The ordering party sets the latest acceptable completion date and sometimes the earliest acceptable start date for a production order. The planner must establish start and/or due dates of the operations as well as the latest possible start date and the earliest possible completion date in advance, in order to obtain an initial estimate of feasibility and in preparation for work center loading and the setting of reservation dates for components.
For this, time management divides the lead time into meaningful time elements that can be measured or estimated relatively simply. Planners make use of the order of the operations (sequence or network of operations) of the product to be manufactured. Each operation has an operation time, and there are interoperation times before and after the operation. In addition, there are administrative times for each partial order and for the order in its entirety.
In job shop production, unproductive interoperation times make up the major proportion of total lead time. Simple models for estimating transportation times allow sufficiently precise estimates to be made without expending a lot of time and effort on data management. However, it is difficult to determine the adequate size of buffers or queues at the work centers. Statistical analysis of queues as the effect of random load fluctuations yields useful information with regard to reducing wait times: High loading as well as long or highly varied operation times lead to long wait times. This underlines the conflict between the entrepreneurial objectives of “low costs” and “short lead time” as set out in Section 1.3.1.
Scheduling management starts out from the dates set by the ordering party and calculates the other dates required for determining feasibility, loading capacity, and reserving components. The following list shows the scheduling techniques discussed in the chapter (for sequences as well as directed networks of operations), comparing data input with data output:
- Input: earliest order start date, lead-time-stretching factor
- Output: earliest order completion date, earliest start and completion dates for each operation, earliest reservation date for each component
- Input: latest order completion date, lead-time-stretching factor
- Output: latest order start date, latest start and completion date for each operation, latest reservation date for each component
Central point scheduling:
- Input: central point date, lead-time-stretching factor
- Output: latest order start date and earliest order completion date; latest start and completion date for each operation as well as latest reservation date for each component before the central point, earliest start and completion date for each operation as well as earliest reservation date for each component after the central point
- Input: earliest start date and latest completion date for the order
- Output: lead-time-stretching factor, probable start and completion date for each operation, probable reservation date for each component.
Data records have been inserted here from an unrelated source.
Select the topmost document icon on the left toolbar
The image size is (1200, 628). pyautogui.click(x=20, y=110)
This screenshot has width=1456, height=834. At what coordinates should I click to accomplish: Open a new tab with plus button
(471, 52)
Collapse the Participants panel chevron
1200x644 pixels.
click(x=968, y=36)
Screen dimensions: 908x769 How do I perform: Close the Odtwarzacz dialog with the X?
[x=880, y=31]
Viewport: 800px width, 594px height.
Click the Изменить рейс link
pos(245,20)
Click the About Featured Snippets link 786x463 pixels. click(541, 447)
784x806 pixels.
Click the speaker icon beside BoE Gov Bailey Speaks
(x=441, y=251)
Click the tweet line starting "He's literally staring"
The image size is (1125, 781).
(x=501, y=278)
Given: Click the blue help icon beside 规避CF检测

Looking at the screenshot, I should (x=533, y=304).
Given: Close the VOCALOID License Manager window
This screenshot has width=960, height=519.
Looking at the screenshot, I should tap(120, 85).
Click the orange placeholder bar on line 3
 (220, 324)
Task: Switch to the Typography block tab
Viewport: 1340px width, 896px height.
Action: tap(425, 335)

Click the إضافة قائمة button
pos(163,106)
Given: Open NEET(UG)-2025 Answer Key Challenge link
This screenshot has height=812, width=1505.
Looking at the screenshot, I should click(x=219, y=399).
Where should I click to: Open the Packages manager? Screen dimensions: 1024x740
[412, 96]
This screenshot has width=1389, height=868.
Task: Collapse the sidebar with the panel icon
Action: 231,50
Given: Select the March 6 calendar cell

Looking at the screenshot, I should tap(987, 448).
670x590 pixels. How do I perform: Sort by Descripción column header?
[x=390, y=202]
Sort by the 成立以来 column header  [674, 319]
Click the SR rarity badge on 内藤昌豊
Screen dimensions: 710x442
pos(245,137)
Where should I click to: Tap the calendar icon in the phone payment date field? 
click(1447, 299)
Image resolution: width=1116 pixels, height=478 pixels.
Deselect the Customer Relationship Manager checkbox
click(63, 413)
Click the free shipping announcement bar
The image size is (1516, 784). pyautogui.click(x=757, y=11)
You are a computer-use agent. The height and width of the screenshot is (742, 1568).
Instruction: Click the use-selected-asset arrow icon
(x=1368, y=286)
Splitting and overlapping are techniques frequently used to reduce lead time. Their incorporation into the lead time formula, as well as the attempt to include other effects, reveals the limits to lead time estimation. Not all time elements can be estimated accurately, and only a modest degree of complexity can be expressed as a formula. Moreover, there are unforeseen factors that can always arise during actual production. On the other hand, planners must have a fair idea of cumulative lead time so that they can set it in relation to the customer tolerance time. With this, in the short term, the basic decision can be made to accept or decline an order. In the medium term, it allows planners to sketch out a possible load profile for the work centers along the time axis.
Course 13: Sections and their intended learning outcomes
Course 13 – Time Management and Scheduling
Intended learning outcomes: Present the elements of time management. Explain in detail knowledge on buffers and queues. Disclose scheduling of orders and scheduling algorithms. Describe splitting and overlapping.
13.1 Elements of Time Management
Intended learning outcomes: Describe the order of the operations of a production order, operation time and operation load, the elements of interoperation time, administrative time, and transportation time.
13.2 Logistic Buffers and Logistic Queues
Intended learning outcomes: Explain wait time, buffers, the funnel model, and queues as an effect of random load fluctuations. Present conclusions for job shop production. Produce an overview on logistic operating curves.
13.3 Scheduling of Orders and Scheduling Algorithms
Intended learning outcomes: Describe the manufacturing calendar and the calculation of the manufacturing lead time. Differentiate between Backward Scheduling and Forward Scheduling. Explain network planning, central point scheduling, the lead-time stretching factor, and probable scheduling. Present scheduling of process trains.
13.4 Order Splitting, Order Overlapping, and Extended Scheduling Algorithms
Intended learning outcomes: Explain order or lot splitting, and overlapping. Present an extended formula for manufacturing lead time and extended scheduling algorithms.
13.7 Scenarios and Exercises
Intended learning outcomes: Assess queues as an effect of random load fluctuations. Calculate examples for network planning, backward scheduling, forward scheduling, the lead-time stretching factor, and probable scheduling.